Article courtesy of Michael Green | October 30, 2014 | Huffington Post | Shared as educational material
You may have been shocked by this recent headline: “Dead babies near oil drilling sites raise questions for researchers.” But those who are following the national debate about fracking are all too familiar with the concerns community members have about pollution from this new drilling technology.
In fact, our report on health risks to infants, children and pregnant women living near fracking operations found serious reasons for concern. As the CEH report notes, chemicals used in fracking and/or created by fracking operations have been linked to low birth weight, birth defects, respiratory problems, infertility and cancer, among other serious problems.
There has been much attention to water pollution risks from fracking, but there has been less research into air quality around fracking sites. Now a new study, co-authored by CEH’s Research Director Caroline Cox and published in the peer-reviewed journal Environmental Health shines light on fracking air pollution risks. Along with the study, a report, Warning Signs: Toxic Air Pollution Identified at Oil and Gas Development Sites details the results from the sampling.
The study is an example of community based participatory research: CEH and our partner groups with the Coming Clean coalition worked with communities in six states where residents feel the daily impacts from nearby oil and gas development sites, including fracking operations. These local partners used their knowledge of the conditions in their neighborhoods to determine where and when to take air samples, and were trained to use sampling equipment that enabled them to collect air for laboratory testing. Even while taking air samples for this project, community members reported health symptoms including headaches, dizziness or light-headedness, burning or running noses, nausea, and sore or irritated throats.
Lab results from the air sampling were analyzed by CEH and a team of health, science, and community experts. The results were alarming:
- Fifteen of the 35 “grab” air samples (meaning, where air is intentionally drawn into a sampling device), had concentrations of volatile chemicals that exceeded federal exposure risk levels for cancer, or for non-cancer health effects.

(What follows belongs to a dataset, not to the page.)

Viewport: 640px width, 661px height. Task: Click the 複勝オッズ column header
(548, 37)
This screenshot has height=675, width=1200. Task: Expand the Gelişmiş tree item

- Fourteen of the 41 passive samples (where air naturally passes through a sampling device) had concentrations of volatile chemicals that exceeded federal exposure risk levels for cancer, or for non-cancer health effects.
- One sample had air pollution levels that may pose an immediate danger to life or health, according to Centers for Disease Control guidelines.
- Benzene, a known human carcinogen, was detected at sample locations in Pennsylvania and Wyoming, in levels exceeding health-based standards by several orders of magnitude.
- In three states, formaldehyde was detected at levels exceeding the health-based standards of the US EPA’s Integrated Risk Information System.
Others are also now finding air pollution problems associated with fracking operations. In Ohio, a team from the University of Cincinnati and Oregon State University are looking at air quality around fracked gas wells where residents have complained about odors and health concerns. These investigations point to the critical importance of further research into air pollution from fracking, and suggest a need for increased government monitoring, oversight, and regulation to protect public health.
State and federal agencies must use a precautionary approach when permitting oil and gas development. Even more critical, policies should promote renewable solutions to our energy needs, and stop subsidizing fossil fuels that contribute to our climate problems. Our health and our children’s and grandchildren’s health depends on it.